Islam never required women to cover their faces. Otherwise, if we could not see any part of a woman’s face in the first place, why would God tell us to avert our eyes? In early Muslim society, women took part in public life, studying, working, trading, acting as nurses during times of war, and sometimes taking part in the fighting. Islam respected women and gave them rights equal to those of men. Women were oppressed only when Muslims were going through decadent times. Several months ago, the senior ulema of al-Azhar compiled a book distributed by the Ministry of Religious Endowments and entitled
al-Niqab ‘ada wa-laysa ‘ibada
(The Niqab is a Custom, not a Form of Worship). They show with evidence drawn from
sharia
that the
niqab
does not have the slightest connection with Islam. I do not believe that anyone can challenge these eminent scholars in their knowledge of Islamic precepts.

Given that wearing the
niqab
is not a divine injunction, we have a right to ask questions about its advantages and disadvantages. All ancient societies required women to cover their faces because they considered women a source of temptation and thought that vice could be prevented only by isolating and secluding them. This argument assumes that men will fall into temptation simply by seeing the face of a beautiful woman. This denies a man’s capacity to control his instincts. Besides, if women must cover their faces so as not to arouse men, what should a handsome man do? Doesn’t his handsome face equally arouse women? Should we require handsome men to cover their faces, so that men and women both wear the
niqab
? We also find that the eyes of a woman who wears the
niqab
, if they are beautiful, become themselves a powerful source of allure. So what should we do then to prevent arousal? A well-known Saudi religious scholar, Sheikh Mohamed al-Hadban, has thankfully understood this problem and advocated that Muslim women wear a
niqab
which reveals only one eye, so that women cannot possibly arouse men by the way they look. I do not know how these poor women could go about their lives, looking out on the world with one eye through a single hole.

The
niqab
prevents women from living as human beings with rights and obligations equal to those of men. How could a woman work as a surgeon, a judge, an engineer, or a television broadcaster when she is hidden behind the
niqab
, whether with one eye or two eyes uncovered? Most Saudi scholars strongly oppose women driving cars, presenting three arguments for this position: women would immodestly have to take off the
niqab
while driving; they would be able to go wherever they want, which would encourage them to rebel against their husbands and their families; and (according to Sheikh Muhammad ibn Salih al-‘Uthaymin) “women are by nature less decisive than men, have weaker sight and are less capable, and if they face danger, are unable to respond.” This is the real view of the advocates of the
niqab
and it indicates that they despise women and have contempt for their abilities. Of course they are unable to explain the overwhelming superiority women have achieved in education and employment throughout the world.

Activity » Retype the passage on the niqab between "Islam never required" and "of Islamic precepts.", inclusive.

Records »
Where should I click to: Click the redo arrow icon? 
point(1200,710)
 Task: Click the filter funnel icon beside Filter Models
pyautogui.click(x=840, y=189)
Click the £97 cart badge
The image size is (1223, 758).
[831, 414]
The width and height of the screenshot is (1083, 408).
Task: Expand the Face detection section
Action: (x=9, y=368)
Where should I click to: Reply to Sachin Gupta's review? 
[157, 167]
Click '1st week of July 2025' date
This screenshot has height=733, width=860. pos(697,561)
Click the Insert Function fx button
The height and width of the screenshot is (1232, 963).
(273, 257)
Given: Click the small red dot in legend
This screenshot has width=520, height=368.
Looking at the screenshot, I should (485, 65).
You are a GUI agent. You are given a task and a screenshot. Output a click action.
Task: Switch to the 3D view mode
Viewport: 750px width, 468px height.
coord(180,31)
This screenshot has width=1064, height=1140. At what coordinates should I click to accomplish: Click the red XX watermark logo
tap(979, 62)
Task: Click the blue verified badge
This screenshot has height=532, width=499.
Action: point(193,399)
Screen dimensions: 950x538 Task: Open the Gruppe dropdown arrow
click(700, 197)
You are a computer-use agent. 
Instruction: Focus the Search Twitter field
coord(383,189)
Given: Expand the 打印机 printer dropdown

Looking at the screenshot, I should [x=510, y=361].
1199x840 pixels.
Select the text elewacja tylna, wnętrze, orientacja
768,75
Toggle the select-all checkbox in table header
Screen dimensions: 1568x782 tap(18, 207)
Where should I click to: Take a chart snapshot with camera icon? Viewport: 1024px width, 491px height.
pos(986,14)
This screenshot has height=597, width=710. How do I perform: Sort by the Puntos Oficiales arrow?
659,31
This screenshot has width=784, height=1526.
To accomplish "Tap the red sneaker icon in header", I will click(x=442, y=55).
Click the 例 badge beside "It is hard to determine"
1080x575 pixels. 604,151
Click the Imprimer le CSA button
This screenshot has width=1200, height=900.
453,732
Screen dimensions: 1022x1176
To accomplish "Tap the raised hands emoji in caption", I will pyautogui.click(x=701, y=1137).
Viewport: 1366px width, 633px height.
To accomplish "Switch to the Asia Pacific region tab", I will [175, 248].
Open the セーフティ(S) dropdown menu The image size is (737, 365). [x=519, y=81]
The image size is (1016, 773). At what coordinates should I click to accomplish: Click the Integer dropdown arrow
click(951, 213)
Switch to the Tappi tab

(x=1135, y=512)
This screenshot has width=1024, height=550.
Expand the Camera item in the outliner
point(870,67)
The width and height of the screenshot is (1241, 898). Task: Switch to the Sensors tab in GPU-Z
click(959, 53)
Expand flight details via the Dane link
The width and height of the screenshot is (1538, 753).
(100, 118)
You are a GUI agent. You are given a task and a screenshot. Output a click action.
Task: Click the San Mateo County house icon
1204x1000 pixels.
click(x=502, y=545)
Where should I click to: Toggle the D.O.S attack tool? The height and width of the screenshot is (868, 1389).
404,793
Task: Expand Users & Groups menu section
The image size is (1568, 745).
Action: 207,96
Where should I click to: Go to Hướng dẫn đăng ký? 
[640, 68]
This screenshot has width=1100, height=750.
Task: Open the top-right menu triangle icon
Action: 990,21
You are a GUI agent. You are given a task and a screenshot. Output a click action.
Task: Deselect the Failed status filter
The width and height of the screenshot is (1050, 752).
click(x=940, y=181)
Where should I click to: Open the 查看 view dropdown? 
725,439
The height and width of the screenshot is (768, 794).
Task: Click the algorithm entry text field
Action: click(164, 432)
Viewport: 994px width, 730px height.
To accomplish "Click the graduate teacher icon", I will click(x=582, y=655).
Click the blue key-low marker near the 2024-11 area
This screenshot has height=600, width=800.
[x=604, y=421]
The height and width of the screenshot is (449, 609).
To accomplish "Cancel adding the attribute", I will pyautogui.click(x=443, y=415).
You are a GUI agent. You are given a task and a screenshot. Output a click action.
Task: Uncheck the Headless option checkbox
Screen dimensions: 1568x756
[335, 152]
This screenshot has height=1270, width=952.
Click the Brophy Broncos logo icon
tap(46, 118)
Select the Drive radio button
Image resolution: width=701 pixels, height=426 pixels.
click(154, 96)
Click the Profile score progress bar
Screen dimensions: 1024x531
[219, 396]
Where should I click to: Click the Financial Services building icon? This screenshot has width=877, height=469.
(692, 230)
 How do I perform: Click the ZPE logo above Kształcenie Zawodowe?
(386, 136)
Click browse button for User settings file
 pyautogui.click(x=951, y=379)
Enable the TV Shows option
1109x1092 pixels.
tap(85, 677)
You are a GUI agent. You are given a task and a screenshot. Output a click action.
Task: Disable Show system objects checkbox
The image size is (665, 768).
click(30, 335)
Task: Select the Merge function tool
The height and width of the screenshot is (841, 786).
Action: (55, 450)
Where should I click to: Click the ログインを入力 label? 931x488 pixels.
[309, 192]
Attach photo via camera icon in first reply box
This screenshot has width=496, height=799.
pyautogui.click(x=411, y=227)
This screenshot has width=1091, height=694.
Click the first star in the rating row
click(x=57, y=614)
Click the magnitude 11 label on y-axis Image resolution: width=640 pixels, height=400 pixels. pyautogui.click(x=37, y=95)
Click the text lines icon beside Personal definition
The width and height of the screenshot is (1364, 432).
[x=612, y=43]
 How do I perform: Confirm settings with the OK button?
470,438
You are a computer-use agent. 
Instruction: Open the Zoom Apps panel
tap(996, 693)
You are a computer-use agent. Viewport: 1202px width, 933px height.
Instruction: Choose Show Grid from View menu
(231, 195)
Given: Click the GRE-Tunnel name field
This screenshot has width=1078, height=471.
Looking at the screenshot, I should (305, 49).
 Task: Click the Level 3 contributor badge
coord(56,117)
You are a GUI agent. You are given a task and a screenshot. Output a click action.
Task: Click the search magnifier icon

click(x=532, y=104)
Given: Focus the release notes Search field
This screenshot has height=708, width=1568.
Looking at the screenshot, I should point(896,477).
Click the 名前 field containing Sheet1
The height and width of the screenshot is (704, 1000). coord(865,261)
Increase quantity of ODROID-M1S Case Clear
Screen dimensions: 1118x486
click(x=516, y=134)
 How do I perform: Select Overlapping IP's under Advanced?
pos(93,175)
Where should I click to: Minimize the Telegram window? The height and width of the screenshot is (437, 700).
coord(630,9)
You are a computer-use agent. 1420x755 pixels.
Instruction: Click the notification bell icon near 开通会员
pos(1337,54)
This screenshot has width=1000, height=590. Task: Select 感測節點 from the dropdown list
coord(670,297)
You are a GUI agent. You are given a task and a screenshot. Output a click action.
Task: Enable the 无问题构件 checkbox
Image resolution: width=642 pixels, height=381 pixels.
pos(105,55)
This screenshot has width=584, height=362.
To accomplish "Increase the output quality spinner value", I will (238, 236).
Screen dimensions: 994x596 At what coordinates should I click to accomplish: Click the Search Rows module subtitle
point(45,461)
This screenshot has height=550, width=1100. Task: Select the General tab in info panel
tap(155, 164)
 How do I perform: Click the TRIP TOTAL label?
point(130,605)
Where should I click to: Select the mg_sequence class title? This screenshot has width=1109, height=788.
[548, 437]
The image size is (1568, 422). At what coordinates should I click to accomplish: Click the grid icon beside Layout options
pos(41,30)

Solution »
Islam never required women to cover their faces. Otherwise, if we could not see any part of a woman’s face in the first place, why would God tell us to avert our eyes? In early Muslim society, women took part in public life, studying, working, trading, acting as nurses during times of war, and sometimes taking part in the fighting. Islam respected women and gave them rights equal to those of men. Women were oppressed only when Muslims were going through decadent times. Several months ago, the senior ulema of al-Azhar compiled a book distributed by the Ministry of Religious Endowments and entitled
al-Niqab ‘ada wa-laysa ‘ibada
(The Niqab is a Custom, not a Form of Worship). They show with evidence drawn from
sharia
that the
niqab
does not have the slightest connection with Islam. I do not believe that anyone can challenge these eminent scholars in their knowledge of Islamic precepts.